Но что же значит эта обузданность образа, наук ли, искусств ли? Как возможно образу не обращаться в трансцендентный описанию предмет, но быть имманентным знанию орудием его? О чем свидетельствует эта нерушимая связанность образа и описания? — О чем же ином, как не об однородности описания и образа. Иными словами, самое описание есть образ или система образов, но взятые критически, т. е. именно как образы; и, обратно, образы, содержимые в описании, суть не что иное, как сгустки, уплотнения и кристаллы того же описания, т. е. самое описание, но предельно живое и стремящееся уже, вот к самостоятельности.
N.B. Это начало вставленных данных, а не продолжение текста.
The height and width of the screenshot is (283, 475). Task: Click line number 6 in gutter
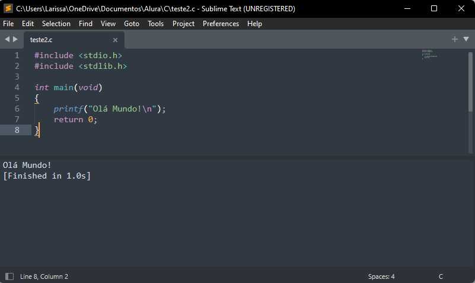[x=17, y=109]
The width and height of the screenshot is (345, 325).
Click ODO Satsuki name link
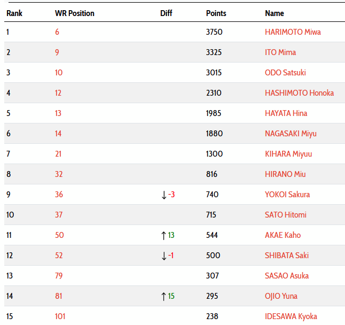pos(285,73)
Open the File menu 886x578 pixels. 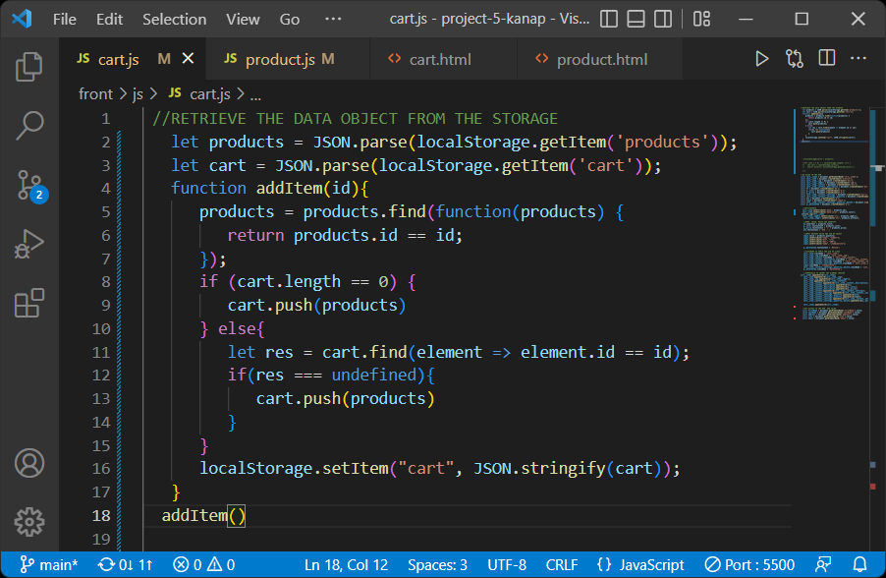pos(64,18)
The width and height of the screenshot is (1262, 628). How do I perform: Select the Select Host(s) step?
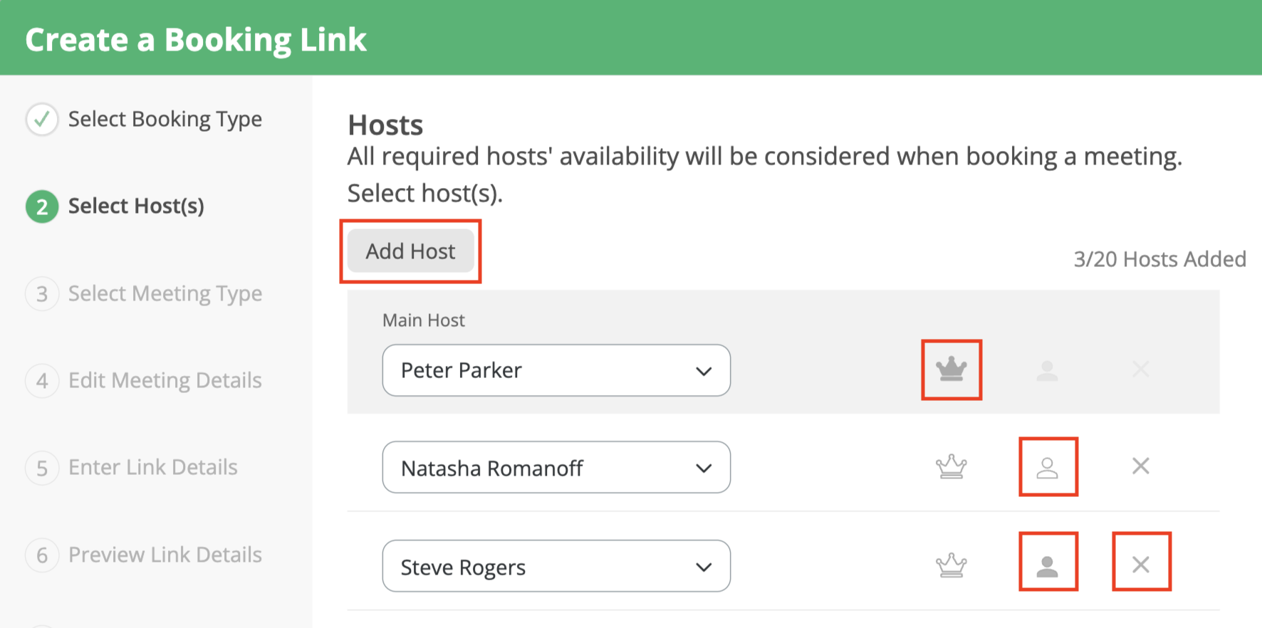tap(136, 206)
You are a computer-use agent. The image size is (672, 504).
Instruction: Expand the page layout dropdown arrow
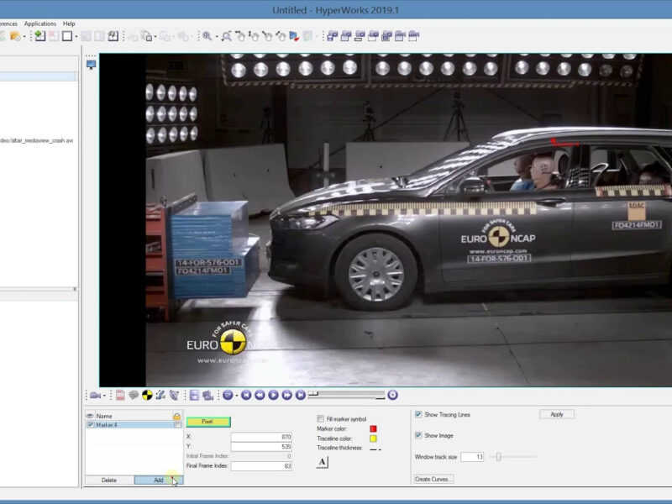76,36
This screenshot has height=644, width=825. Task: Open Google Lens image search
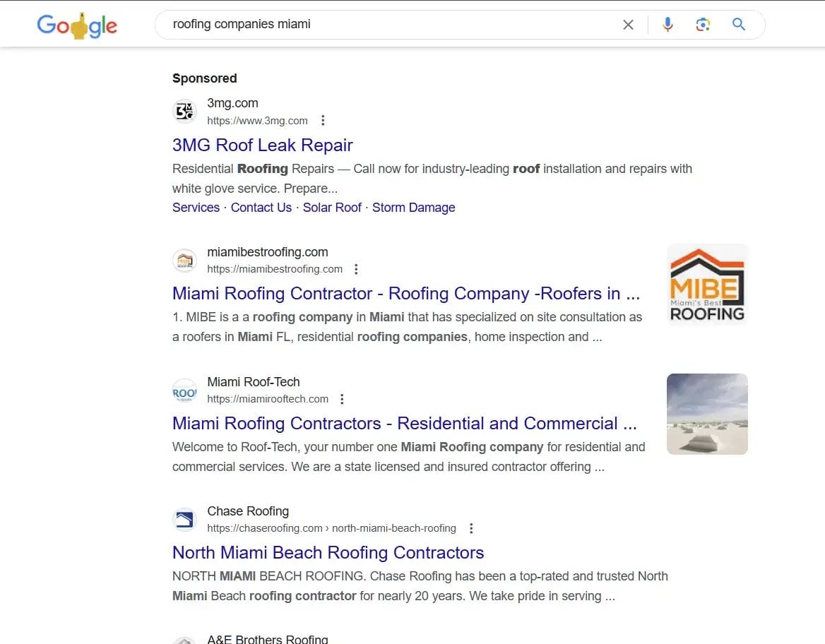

Действительно: описание, как речь, состоит из слов. Но слова суть прежде всего конкретные образы, художественные произведения, хотя и в малом размере. Каждому слову, а равно и сочетаниям их, непременно соответствует некоторая наглядность, и эта наглядность, в сути дела, ничем не отличается от образности физических моделей или математических символов. Если же привычка и беглость мысли при пользовании словами не дают нам задержаться на каждом из них и отчетливо насладиться художественностью их, в их отдельности, то привычка же и беглость мысли, многократно ходившей одними и теми же путями, стирают и пластику самых образов, например, механических моделей, размывают их отчетливость, обесцвечивают их красочность; тогда же за образами остается лишь их служебно-вспомогательная должность. Научное описание — подобно морскому валу: по нему бегут волны, возбужденные проходящим пароходом; поверхность этих изборождена колебаниями от плавников большой рыбы, а там друг по другу, — все меньшие и меньшие зыби, включительно до мельчайшей, может быть, микроскопической, ряби. Так и описание: основные образы, распределяющие главные линии этой живописи словами, состоят из образов второстепенных, те, в свой черед, — опять из образов, и так далее. Основной ритм осложняется вторичными, те — третичными, а все же они, осложняясь и сплетаясь, образуют сложную ритмическую ткань. Итак: если принять за исходную точку наших рассмотрений образ, то и все описание действительности окажется пестрым ковром сплетающихся образов.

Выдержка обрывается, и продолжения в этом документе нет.